Die Sonne steht am Morgen hinter dem Reichstagsgebäude mit dem Bundestag. Die Spitzen der Regierungsfraktionen von Union und SPD dringen vor der nächsten Bund-Länder-Runde auf eine breite Debatte im Bundestag über die Corona-Lage – damit wird eine Verschiebung des für Montag (12.04.2021) geplanten Treffens immer wahrscheinlicher. Auch eine Regierungserklärung könne ein geeigneter Rahmen für die Diskussion über das weitere Vorgehen im Kampf gegen die Pandemie sein, schrieben die Fraktionsvorsitzenden der Union und SPD an die Kanzlerin und die Ministerpräsidenten der Länder. +++ dpa-Bildfunk +++

“We will revise the electoral law within the first year in order to prevent the Bundestag from growing in the long term.” This is what the coalition agreement between the SPD, Greens and FDP says. However, it is not foreseeable whether they will complete the reform by December.

The interim report of the Bundestag’s electoral law commission was published on Friday. She did not reach a consensus. There is now the traffic light model, which the coalition can decide quickly – a simple majority is sufficient for the right to vote. But the Union is not moving away from its constitutional doubts about the model.

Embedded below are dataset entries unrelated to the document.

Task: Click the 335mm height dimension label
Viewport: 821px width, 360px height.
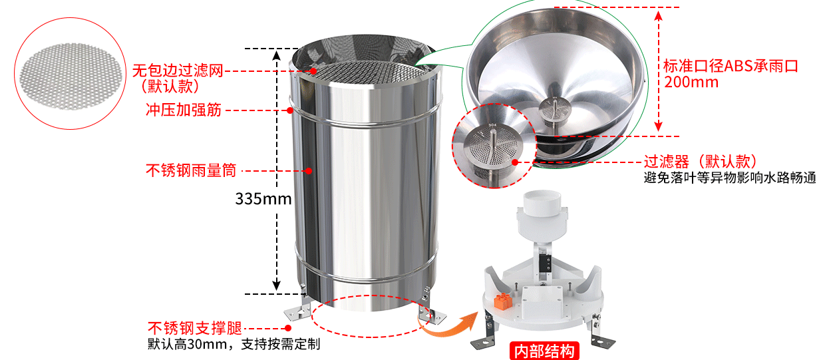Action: [x=263, y=199]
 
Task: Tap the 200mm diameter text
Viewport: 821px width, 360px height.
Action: [x=691, y=82]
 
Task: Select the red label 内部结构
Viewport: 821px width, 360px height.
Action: [x=544, y=351]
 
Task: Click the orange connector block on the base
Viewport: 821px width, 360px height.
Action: [x=502, y=301]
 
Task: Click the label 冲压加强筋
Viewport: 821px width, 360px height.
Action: [x=183, y=110]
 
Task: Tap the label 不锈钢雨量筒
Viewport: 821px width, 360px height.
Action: [x=191, y=170]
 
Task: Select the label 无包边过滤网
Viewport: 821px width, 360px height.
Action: [x=178, y=71]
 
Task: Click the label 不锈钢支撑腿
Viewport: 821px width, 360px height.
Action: [x=195, y=328]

This is how the further course is indicated: The interim report becomes a resolution of the coalition factions, which then leads to a law that ends up in Karlsruhe shortly afterwards. The coalition wants to stick to the personalized proportional representation in the form that has been in force since 1949.

Basically, majority voting takes place in the constituencies in order to allocate a direct mandate to constituency winners. Half of the 598 seats in the Bundestag are to be filled. The other half will be distributed among candidates on state lists, with second votes determining the overall seat ratio in parliament as before.

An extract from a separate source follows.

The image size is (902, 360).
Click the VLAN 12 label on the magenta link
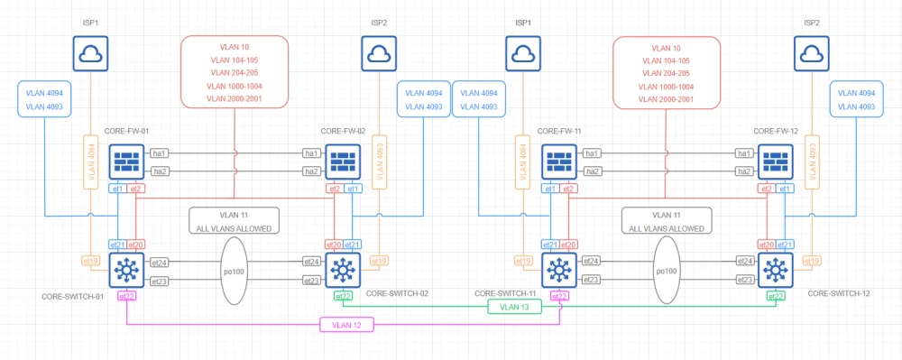coord(346,325)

Overhang mandates can therefore continue to occur. But there will be no compensatory mandates for this. Instead, in federal states with overhangs (i.e. when the number of constituency winners of a party is greater than its proportional seat entitlement), direct mandates are not allocated until party proportional representation is achieved again. According to the traffic light model, it should hit the constituency winners with the lowest percentage results.

So far, the procedure has usually been given the term capping model – which is why the AfD agrees to the traffic light proposal, because it introduced the capping as its own proposal in the previous electoral term. However, the traffic light avoids the term.

There is talk of the need for a “second vote cover” for direct mandates. They want to establish a quasi-redefinition of the procedure – in practice, this strengthens the priority of proportional representation over majority voting.

In order to avoid constituencies without direct MPs, several solutions are listed in the interim report. The traffic light favors the fact that voters should have a substitute vote in the future – i.e. they should be able to cast a third vote for applicants from other parties, which will then be used to award the direct mandate in a second step. It would then fall to the inferior. Another approach would be that the second-placed player would automatically have a turn.

That is exactly what the Union faction rejects. Their dissenting opinion on the report states “that the non-awarding of constituency seats to candidates who have won the most votes in their constituency is constitutionally extremely problematic”. The allocation to second or third place “violates the democratic majority rule”.

The three experts appointed by the Union are even clearer. In a brief dissenting opinion, the former constitutional judge Rudolf Mellinghoff and the law professors Bernd Grzeszick and Stefanie Schmahl consider the traffic light model to be “unconstitutional”.